Problem: Reproduce the records that follow exactly as they appear.

Stored items:
━━━━━━━━━━━━━━━━━━━━

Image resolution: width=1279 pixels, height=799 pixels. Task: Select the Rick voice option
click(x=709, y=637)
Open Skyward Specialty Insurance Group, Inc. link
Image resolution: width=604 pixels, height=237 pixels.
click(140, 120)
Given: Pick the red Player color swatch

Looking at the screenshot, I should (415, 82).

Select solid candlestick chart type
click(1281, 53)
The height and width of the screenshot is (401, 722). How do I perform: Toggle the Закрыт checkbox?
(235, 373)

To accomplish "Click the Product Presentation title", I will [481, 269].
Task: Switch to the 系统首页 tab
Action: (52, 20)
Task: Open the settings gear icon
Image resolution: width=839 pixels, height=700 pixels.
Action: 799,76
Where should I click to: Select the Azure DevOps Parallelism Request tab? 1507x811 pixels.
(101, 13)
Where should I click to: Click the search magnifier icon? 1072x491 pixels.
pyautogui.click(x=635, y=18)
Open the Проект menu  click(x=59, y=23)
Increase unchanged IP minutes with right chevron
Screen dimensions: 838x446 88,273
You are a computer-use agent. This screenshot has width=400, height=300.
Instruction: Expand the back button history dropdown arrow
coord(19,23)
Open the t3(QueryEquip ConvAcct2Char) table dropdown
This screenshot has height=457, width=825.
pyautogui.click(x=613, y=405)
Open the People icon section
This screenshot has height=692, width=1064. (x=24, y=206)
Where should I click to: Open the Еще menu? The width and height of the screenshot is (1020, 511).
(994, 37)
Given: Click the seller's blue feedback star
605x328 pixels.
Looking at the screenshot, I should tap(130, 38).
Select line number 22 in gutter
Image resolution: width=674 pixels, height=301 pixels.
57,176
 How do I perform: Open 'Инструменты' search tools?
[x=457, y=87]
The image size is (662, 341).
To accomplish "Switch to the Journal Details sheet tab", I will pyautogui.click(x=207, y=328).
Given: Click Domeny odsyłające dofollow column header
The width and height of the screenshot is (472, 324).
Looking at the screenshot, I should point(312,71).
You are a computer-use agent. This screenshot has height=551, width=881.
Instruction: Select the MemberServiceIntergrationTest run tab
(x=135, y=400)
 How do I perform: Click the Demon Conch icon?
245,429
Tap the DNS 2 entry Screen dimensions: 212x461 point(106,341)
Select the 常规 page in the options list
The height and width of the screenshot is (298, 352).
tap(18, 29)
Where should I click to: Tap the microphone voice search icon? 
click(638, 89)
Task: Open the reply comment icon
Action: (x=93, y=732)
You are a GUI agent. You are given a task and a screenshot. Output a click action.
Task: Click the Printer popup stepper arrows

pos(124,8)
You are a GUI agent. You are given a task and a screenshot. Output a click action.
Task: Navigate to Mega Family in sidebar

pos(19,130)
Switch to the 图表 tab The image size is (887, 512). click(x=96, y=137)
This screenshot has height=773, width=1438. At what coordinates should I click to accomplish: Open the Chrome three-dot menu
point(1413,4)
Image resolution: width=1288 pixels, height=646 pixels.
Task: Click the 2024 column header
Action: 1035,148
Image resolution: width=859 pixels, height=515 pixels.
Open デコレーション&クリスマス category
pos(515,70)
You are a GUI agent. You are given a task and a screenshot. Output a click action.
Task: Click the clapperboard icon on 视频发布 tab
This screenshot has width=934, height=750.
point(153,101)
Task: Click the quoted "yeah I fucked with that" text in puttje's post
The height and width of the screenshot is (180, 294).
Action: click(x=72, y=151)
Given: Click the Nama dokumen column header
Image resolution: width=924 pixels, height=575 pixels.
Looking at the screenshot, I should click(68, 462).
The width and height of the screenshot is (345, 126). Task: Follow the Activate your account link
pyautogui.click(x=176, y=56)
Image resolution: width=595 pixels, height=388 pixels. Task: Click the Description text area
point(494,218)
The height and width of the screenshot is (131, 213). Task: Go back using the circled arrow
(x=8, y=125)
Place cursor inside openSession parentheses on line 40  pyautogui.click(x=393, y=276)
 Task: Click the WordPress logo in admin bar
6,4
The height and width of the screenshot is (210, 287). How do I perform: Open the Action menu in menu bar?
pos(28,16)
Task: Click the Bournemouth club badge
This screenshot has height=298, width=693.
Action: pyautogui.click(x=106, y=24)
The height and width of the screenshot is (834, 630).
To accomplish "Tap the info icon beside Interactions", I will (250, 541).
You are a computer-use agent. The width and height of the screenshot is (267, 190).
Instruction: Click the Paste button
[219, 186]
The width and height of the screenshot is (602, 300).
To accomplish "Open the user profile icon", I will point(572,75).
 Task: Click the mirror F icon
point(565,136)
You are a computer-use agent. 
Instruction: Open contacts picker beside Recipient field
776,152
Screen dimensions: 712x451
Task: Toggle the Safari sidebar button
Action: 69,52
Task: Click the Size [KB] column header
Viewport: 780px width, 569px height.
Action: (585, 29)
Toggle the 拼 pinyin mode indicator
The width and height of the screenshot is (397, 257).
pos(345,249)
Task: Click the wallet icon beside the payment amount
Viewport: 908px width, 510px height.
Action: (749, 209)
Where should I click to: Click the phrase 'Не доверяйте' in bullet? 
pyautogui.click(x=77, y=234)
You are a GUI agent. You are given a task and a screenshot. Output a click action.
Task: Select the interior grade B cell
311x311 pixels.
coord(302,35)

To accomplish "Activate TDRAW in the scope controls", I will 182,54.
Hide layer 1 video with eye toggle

━━━━━━━━━━━━━━━━━━━━

Result:
Image resolution: width=1279 pixels, height=799 pixels. Task: Select the Rick voice option
click(x=709, y=637)
Open Skyward Specialty Insurance Group, Inc. link
Image resolution: width=604 pixels, height=237 pixels.
click(140, 120)
Given: Pick the red Player color swatch

Looking at the screenshot, I should (415, 82).

Select solid candlestick chart type
click(1281, 53)
The height and width of the screenshot is (401, 722). How do I perform: Toggle the Закрыт checkbox?
(235, 373)

To accomplish "Click the Product Presentation title", I will [481, 269].
Task: Switch to the 系统首页 tab
Action: (52, 20)
Task: Open the settings gear icon
Image resolution: width=839 pixels, height=700 pixels.
Action: 799,76
Where should I click to: Select the Azure DevOps Parallelism Request tab? 1507x811 pixels.
(101, 13)
Where should I click to: Click the search magnifier icon? 1072x491 pixels.
pyautogui.click(x=635, y=18)
Open the Проект menu  click(x=59, y=23)
Increase unchanged IP minutes with right chevron
Screen dimensions: 838x446 88,273
You are a computer-use agent. This screenshot has width=400, height=300.
Instruction: Expand the back button history dropdown arrow
coord(19,23)
Open the t3(QueryEquip ConvAcct2Char) table dropdown
This screenshot has height=457, width=825.
pyautogui.click(x=613, y=405)
Open the People icon section
This screenshot has height=692, width=1064. (x=24, y=206)
Where should I click to: Open the Еще menu? The width and height of the screenshot is (1020, 511).
(994, 37)
Given: Click the seller's blue feedback star
605x328 pixels.
Looking at the screenshot, I should tap(130, 38).
Select line number 22 in gutter
Image resolution: width=674 pixels, height=301 pixels.
57,176
 How do I perform: Open 'Инструменты' search tools?
[x=457, y=87]
The image size is (662, 341).
To accomplish "Switch to the Journal Details sheet tab", I will pyautogui.click(x=207, y=328).
Given: Click Domeny odsyłające dofollow column header
The width and height of the screenshot is (472, 324).
Looking at the screenshot, I should point(312,71).
You are a computer-use agent. This screenshot has height=551, width=881.
Instruction: Select the MemberServiceIntergrationTest run tab
(x=135, y=400)
 How do I perform: Click the Demon Conch icon?
245,429
Tap the DNS 2 entry Screen dimensions: 212x461 point(106,341)
Select the 常规 page in the options list
The height and width of the screenshot is (298, 352).
tap(18, 29)
Where should I click to: Tap the microphone voice search icon? 
click(638, 89)
Task: Open the reply comment icon
Action: (x=93, y=732)
You are a GUI agent. You are given a task and a screenshot. Output a click action.
Task: Click the Printer popup stepper arrows

pos(124,8)
You are a GUI agent. You are given a task and a screenshot. Output a click action.
Task: Navigate to Mega Family in sidebar

pos(19,130)
Switch to the 图表 tab The image size is (887, 512). click(x=96, y=137)
This screenshot has height=773, width=1438. At what coordinates should I click to accomplish: Open the Chrome three-dot menu
point(1413,4)
Image resolution: width=1288 pixels, height=646 pixels.
Task: Click the 2024 column header
Action: 1035,148
Image resolution: width=859 pixels, height=515 pixels.
Open デコレーション&クリスマス category
pos(515,70)
You are a GUI agent. You are given a task and a screenshot. Output a click action.
Task: Click the clapperboard icon on 视频发布 tab
This screenshot has width=934, height=750.
point(153,101)
Task: Click the quoted "yeah I fucked with that" text in puttje's post
The height and width of the screenshot is (180, 294).
Action: click(x=72, y=151)
Given: Click the Nama dokumen column header
Image resolution: width=924 pixels, height=575 pixels.
Looking at the screenshot, I should click(68, 462).
The width and height of the screenshot is (345, 126). Task: Follow the Activate your account link
pyautogui.click(x=176, y=56)
Image resolution: width=595 pixels, height=388 pixels. Task: Click the Description text area
point(494,218)
The height and width of the screenshot is (131, 213). Task: Go back using the circled arrow
(x=8, y=125)
Place cursor inside openSession parentheses on line 40  pyautogui.click(x=393, y=276)
 Task: Click the WordPress logo in admin bar
6,4
The height and width of the screenshot is (210, 287). How do I perform: Open the Action menu in menu bar?
pos(28,16)
Task: Click the Bournemouth club badge
This screenshot has height=298, width=693.
Action: pyautogui.click(x=106, y=24)
The height and width of the screenshot is (834, 630).
To accomplish "Tap the info icon beside Interactions", I will (250, 541).
You are a computer-use agent. The width and height of the screenshot is (267, 190).
Instruction: Click the Paste button
[219, 186]
The width and height of the screenshot is (602, 300).
To accomplish "Open the user profile icon", I will point(572,75).
 Task: Click the mirror F icon
point(565,136)
You are a computer-use agent. 
Instruction: Open contacts picker beside Recipient field
776,152
Screen dimensions: 712x451
Task: Toggle the Safari sidebar button
Action: 69,52
Task: Click the Size [KB] column header
Viewport: 780px width, 569px height.
Action: (585, 29)
Toggle the 拼 pinyin mode indicator
The width and height of the screenshot is (397, 257).
pos(345,249)
Task: Click the wallet icon beside the payment amount
Viewport: 908px width, 510px height.
Action: (749, 209)
Where should I click to: Click the phrase 'Не доверяйте' in bullet? 
pyautogui.click(x=77, y=234)
You are a GUI agent. You are given a task and a screenshot. Output a click action.
Task: Select the interior grade B cell
311x311 pixels.
coord(302,35)

To accomplish "Activate TDRAW in the scope controls", I will 182,54.
Hide layer 1 video with eye toggle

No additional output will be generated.